Tauthon: Fork of Python 2.7 with new syntax, builtins, libraries from Python 3 - albertzeyer
https://github.com/naftaliharris/tauthon
======
naftaliharris
Original author here. I built this a few years ago, and the main motivation at
the time was that I'd heard people say that adding the new features in Python3
required breaking backwards compatibility, which I didn't believe. IMO the
only feature that really required breaking backwards compatibility was the
str/unicode consolidation and refactoring. This project was my way of proving
that we could have gotten the other features that people tend to be most
excited about (async/await, function annotations, new super(), etc) without
breaking existing Python2 code. I think it was successful at that as a proof
of concept.

It was a fun project; I learned a lot about how the CPython implementation
works and have a lot of respect for the people that built it. It was
surprisingly easy to implement Tauthon based off the work the core dev team
did on Python3:
[https://www.naftaliharris.com/blog/nonlocal/](https://www.naftaliharris.com/blog/nonlocal/)

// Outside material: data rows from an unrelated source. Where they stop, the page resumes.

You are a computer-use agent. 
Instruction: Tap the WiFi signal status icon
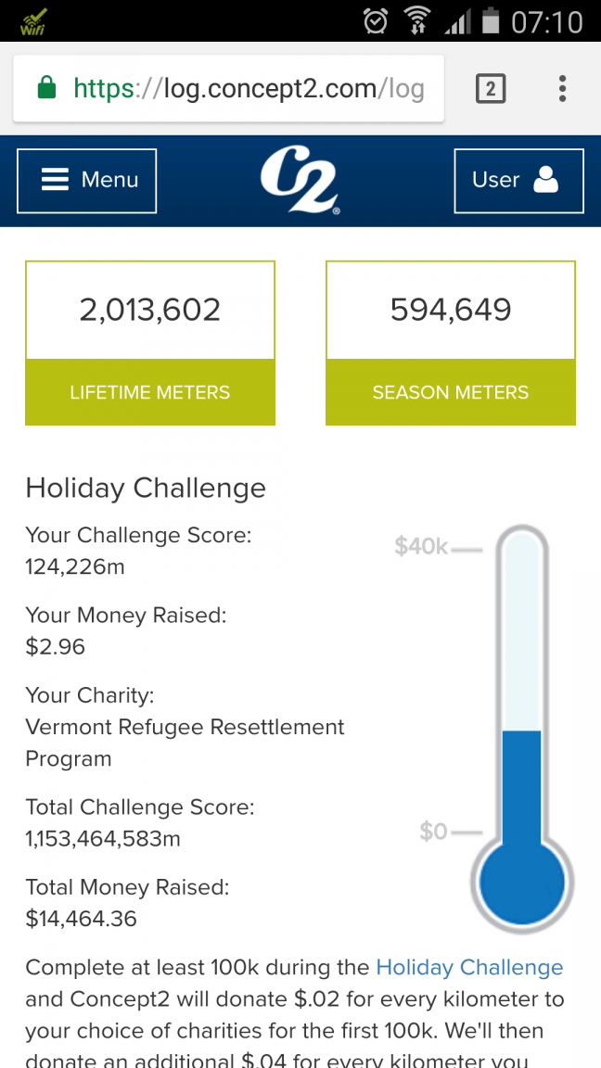coord(416,21)
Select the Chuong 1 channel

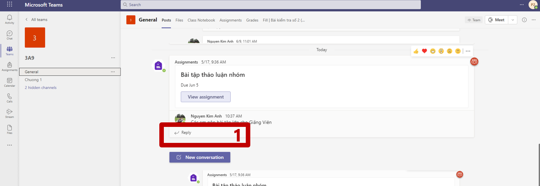point(33,80)
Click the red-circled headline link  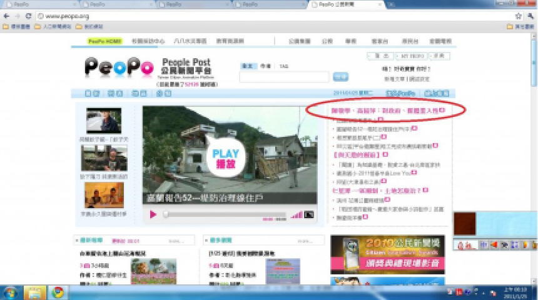(x=385, y=111)
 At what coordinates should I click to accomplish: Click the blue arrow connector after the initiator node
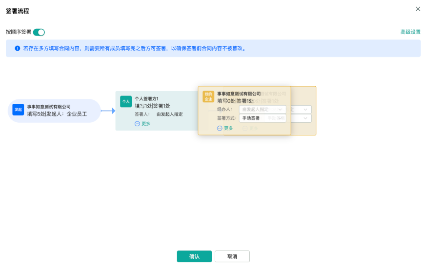click(x=108, y=111)
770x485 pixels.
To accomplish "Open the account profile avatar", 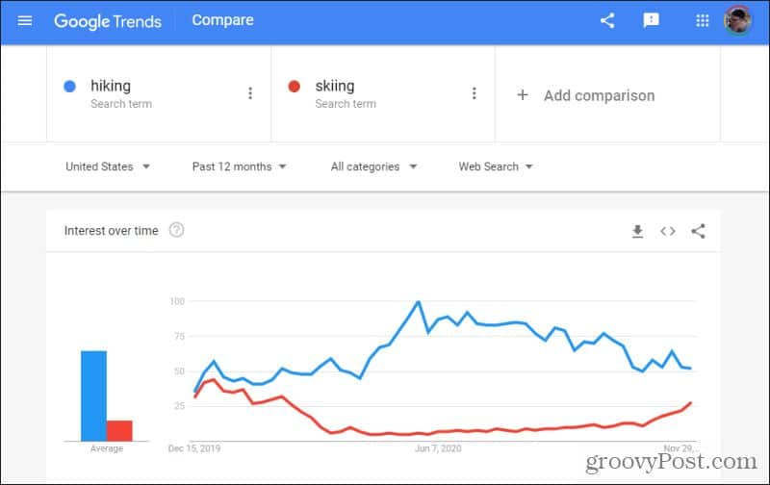I will pyautogui.click(x=739, y=20).
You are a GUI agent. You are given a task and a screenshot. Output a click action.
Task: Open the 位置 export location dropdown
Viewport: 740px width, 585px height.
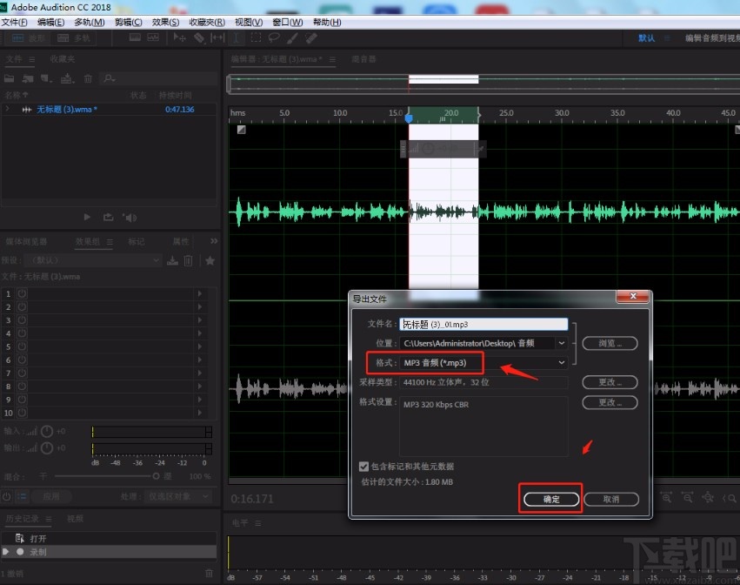click(x=561, y=343)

For what it's worth, I do believe that Python3 is a better language than
Python2. We use Python 3.7 at my work (SentiLink) and we've had a good
experience with it. (If you're starting a new project or can migrate, I'd
recommend it). But I do think that the ~10 year saga of upgrading to Python3
from Python2 wasn't necessary when the main benefit was really the unicode
refactoring.

I no longer maintain Tauthon personally but there are others who are excited
about the project who occasionally add new features or bugfixes.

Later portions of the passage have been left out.